__PROBLEM TO SOLVE__:
First find the line with "უცნობი ქალის წერილი (498, 2055)" in the entries below, then set down exactly every line through the line with "დიდი გეტსბი (757, 1855)", that line included.

__TASK INPUT__:
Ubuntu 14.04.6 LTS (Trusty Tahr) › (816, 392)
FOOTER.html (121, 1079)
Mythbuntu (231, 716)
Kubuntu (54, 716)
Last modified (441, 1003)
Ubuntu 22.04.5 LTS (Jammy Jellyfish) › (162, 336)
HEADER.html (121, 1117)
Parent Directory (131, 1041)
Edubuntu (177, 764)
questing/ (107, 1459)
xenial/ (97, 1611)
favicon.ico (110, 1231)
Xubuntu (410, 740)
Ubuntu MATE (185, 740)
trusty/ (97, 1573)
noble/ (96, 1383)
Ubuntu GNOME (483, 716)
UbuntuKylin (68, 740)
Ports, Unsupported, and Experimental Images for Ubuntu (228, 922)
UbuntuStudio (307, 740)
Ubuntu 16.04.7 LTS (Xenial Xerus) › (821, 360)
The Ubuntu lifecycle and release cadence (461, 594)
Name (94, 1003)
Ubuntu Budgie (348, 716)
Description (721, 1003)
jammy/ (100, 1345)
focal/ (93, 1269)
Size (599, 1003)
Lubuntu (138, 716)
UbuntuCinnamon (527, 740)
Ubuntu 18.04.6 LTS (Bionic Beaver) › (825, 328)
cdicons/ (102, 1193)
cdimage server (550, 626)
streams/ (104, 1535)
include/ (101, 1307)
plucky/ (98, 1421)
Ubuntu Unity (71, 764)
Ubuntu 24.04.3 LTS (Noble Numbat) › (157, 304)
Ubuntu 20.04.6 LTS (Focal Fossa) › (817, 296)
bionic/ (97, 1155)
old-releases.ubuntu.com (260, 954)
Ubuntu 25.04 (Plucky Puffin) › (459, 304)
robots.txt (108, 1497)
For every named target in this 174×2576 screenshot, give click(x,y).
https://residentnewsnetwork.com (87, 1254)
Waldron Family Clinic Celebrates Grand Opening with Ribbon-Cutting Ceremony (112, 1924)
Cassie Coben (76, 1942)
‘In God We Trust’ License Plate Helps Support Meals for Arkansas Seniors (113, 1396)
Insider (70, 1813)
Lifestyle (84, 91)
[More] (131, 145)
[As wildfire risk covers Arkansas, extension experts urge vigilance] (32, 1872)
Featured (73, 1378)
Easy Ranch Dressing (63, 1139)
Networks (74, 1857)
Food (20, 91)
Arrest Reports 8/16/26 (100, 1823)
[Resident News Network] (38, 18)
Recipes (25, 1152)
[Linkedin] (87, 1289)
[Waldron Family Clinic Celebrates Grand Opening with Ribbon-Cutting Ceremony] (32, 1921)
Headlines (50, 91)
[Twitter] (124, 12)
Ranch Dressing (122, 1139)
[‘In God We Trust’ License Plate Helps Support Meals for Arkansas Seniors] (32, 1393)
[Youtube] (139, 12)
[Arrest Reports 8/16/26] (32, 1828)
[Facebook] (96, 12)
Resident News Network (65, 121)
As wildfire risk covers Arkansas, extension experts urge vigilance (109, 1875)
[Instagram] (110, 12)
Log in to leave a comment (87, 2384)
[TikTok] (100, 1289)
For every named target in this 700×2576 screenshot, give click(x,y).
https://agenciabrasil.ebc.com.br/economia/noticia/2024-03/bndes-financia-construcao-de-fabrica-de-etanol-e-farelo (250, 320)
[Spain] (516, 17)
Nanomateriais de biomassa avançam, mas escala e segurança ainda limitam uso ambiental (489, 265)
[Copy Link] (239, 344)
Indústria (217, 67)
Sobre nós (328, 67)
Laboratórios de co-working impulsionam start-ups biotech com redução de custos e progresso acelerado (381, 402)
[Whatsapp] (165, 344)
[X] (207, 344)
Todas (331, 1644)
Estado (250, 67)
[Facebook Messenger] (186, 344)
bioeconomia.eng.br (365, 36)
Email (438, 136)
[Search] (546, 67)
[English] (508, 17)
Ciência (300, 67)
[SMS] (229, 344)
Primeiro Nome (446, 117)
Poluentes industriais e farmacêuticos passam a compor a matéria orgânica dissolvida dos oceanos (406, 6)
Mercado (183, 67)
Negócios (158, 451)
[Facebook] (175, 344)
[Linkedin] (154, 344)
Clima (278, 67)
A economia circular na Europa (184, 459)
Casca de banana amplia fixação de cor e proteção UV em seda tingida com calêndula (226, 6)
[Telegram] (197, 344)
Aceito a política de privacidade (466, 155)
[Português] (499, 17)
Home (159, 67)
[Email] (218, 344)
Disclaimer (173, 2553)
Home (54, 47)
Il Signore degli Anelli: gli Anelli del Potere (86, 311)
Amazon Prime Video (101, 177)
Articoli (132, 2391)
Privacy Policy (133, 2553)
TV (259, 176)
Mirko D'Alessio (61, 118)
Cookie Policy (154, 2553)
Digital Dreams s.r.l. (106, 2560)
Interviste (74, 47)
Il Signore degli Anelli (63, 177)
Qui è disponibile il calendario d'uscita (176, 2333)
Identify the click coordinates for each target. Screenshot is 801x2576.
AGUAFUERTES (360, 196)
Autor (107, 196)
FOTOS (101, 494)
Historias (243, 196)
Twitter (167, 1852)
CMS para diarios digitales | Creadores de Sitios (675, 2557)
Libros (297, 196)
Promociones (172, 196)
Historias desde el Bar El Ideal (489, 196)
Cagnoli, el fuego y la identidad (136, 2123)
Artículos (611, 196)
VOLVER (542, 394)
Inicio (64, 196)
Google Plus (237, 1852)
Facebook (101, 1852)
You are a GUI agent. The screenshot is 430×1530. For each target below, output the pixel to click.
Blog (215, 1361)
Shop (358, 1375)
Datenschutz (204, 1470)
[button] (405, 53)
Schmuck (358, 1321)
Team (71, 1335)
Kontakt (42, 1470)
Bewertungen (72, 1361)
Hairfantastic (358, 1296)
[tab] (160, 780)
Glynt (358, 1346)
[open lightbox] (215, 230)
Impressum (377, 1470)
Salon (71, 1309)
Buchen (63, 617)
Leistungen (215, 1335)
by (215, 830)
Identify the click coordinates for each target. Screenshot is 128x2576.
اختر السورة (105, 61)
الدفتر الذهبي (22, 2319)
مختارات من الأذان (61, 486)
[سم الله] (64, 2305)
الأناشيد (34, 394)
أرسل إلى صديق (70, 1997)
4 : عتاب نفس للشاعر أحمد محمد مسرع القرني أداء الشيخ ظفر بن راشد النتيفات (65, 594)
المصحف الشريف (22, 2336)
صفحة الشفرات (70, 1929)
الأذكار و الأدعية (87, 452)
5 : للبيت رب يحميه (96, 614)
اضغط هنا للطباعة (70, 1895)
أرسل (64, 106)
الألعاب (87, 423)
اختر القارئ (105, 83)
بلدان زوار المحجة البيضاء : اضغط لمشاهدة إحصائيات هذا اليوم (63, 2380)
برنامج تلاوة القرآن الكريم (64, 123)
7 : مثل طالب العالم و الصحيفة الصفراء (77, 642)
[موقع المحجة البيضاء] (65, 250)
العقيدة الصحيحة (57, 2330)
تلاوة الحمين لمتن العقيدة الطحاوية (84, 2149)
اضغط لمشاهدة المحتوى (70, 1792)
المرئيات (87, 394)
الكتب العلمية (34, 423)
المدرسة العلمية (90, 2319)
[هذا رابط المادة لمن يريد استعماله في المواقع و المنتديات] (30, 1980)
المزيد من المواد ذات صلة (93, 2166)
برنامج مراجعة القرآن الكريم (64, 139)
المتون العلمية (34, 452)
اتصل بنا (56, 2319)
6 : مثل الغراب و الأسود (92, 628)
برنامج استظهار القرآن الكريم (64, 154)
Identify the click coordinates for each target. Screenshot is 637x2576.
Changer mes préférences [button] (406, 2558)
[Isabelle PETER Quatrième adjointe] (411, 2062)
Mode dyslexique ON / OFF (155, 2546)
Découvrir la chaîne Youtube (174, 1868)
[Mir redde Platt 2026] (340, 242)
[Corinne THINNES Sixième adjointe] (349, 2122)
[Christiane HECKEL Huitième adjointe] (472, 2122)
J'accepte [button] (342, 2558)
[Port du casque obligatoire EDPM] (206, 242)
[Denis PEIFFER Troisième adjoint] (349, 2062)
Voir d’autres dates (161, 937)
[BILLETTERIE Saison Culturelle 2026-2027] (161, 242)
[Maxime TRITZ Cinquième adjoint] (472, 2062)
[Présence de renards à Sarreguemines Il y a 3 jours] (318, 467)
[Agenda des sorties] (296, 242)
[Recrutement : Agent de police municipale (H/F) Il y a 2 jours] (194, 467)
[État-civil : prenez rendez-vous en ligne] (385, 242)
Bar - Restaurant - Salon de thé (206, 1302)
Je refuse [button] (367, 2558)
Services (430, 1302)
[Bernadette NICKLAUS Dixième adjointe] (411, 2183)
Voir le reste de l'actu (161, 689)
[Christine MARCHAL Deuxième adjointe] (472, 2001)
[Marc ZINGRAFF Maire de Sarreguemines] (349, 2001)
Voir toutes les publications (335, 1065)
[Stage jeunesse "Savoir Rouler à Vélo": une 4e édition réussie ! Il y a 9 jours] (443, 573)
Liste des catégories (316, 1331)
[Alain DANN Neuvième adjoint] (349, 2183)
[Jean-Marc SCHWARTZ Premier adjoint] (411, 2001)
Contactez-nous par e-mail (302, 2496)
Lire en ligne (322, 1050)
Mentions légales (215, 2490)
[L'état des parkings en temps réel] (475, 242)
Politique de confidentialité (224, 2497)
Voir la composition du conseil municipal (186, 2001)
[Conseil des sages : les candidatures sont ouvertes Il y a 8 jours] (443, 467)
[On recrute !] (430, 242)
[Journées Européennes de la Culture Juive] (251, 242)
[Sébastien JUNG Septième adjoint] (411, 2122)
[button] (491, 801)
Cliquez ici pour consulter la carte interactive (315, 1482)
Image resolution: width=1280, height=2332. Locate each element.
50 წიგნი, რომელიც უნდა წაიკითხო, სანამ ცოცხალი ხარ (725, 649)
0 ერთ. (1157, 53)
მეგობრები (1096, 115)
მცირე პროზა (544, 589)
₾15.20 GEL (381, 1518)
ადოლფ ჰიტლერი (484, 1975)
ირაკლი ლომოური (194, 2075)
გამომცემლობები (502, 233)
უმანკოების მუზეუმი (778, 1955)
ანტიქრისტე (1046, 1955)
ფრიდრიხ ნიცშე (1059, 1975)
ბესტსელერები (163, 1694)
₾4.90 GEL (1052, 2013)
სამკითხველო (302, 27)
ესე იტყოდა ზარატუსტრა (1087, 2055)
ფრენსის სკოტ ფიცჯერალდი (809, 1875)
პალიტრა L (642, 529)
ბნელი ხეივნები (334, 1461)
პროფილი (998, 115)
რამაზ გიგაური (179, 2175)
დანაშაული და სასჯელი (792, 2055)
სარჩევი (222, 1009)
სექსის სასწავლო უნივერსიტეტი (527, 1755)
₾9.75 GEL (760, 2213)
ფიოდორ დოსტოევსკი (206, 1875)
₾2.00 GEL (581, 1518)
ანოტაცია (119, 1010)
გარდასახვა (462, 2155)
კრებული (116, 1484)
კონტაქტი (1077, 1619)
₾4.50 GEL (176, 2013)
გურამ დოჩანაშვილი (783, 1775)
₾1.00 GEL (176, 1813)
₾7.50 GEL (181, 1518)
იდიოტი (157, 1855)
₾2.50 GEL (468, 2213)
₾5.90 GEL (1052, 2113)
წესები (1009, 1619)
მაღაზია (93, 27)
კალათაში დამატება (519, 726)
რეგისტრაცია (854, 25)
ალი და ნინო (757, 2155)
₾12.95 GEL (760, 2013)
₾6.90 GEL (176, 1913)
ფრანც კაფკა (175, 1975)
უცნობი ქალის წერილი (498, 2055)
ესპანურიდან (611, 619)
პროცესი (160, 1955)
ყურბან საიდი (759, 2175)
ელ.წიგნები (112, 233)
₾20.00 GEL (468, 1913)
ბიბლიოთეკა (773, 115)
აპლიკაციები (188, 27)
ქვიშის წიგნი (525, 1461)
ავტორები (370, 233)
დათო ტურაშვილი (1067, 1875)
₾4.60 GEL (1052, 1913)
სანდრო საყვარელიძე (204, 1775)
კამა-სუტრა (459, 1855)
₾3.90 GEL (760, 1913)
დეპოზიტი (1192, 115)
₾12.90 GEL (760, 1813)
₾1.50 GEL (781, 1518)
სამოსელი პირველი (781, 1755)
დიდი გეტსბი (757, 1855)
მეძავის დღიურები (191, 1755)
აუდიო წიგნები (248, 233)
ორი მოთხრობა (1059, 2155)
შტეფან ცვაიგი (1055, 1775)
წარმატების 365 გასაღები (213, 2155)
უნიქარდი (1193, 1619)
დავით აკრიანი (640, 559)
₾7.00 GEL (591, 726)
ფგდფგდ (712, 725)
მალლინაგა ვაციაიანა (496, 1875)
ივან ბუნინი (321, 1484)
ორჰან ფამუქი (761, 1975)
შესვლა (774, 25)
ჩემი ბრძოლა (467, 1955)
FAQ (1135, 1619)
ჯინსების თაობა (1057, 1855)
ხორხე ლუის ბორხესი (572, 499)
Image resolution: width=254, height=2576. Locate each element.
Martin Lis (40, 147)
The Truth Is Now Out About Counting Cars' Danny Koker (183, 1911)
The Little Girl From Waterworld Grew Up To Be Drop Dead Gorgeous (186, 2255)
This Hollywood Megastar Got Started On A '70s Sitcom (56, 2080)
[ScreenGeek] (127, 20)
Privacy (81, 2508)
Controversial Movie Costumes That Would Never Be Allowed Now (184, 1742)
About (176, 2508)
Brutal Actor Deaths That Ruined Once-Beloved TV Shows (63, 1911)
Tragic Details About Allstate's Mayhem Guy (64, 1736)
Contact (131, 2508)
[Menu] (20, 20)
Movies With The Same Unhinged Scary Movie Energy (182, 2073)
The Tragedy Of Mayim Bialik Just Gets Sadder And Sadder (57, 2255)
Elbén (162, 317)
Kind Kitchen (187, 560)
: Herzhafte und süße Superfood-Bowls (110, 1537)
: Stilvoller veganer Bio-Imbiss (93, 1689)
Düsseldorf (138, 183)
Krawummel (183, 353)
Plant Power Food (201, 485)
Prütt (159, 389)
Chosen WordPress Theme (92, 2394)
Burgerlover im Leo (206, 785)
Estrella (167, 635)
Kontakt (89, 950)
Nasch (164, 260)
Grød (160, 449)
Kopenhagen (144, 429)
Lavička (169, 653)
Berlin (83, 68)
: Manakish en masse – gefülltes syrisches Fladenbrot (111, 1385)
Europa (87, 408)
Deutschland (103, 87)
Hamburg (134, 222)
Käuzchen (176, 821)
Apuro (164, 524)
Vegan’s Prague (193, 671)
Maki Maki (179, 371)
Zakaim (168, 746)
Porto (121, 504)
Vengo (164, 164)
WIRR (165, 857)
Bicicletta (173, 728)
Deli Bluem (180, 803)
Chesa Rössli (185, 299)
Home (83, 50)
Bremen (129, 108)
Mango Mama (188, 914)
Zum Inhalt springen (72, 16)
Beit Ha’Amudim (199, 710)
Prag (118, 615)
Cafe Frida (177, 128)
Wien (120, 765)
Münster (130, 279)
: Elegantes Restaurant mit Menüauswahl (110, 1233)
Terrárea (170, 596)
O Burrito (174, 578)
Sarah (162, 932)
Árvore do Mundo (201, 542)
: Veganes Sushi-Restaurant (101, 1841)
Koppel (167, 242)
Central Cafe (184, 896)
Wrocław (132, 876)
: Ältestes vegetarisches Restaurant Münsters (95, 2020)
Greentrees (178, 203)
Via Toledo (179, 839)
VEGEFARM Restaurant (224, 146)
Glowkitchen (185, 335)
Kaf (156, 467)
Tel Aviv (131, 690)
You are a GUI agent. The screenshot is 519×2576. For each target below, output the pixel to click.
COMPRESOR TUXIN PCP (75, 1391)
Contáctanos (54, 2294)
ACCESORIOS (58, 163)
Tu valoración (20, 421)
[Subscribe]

__SOLVED EXERCISE__:
უცნობი ქალის წერილი (498, 2055)
ესპანურიდან (611, 619)
პროცესი (160, 1955)
ყურბან საიდი (759, 2175)
ელ.წიგნები (112, 233)
₾20.00 GEL (468, 1913)
ბიბლიოთეკა (773, 115)
აპლიკაციები (188, 27)
ქვიშის წიგნი (525, 1461)
ავტორები (370, 233)
დათო ტურაშვილი (1067, 1875)
₾4.60 GEL (1052, 1913)
სანდრო საყვარელიძე (204, 1775)
კამა-სუტრა (459, 1855)
₾3.90 GEL (760, 1913)
დეპოზიტი (1192, 115)
₾12.90 GEL (760, 1813)
₾1.50 GEL (781, 1518)
სამოსელი პირველი (781, 1755)
დიდი გეტსბი (757, 1855)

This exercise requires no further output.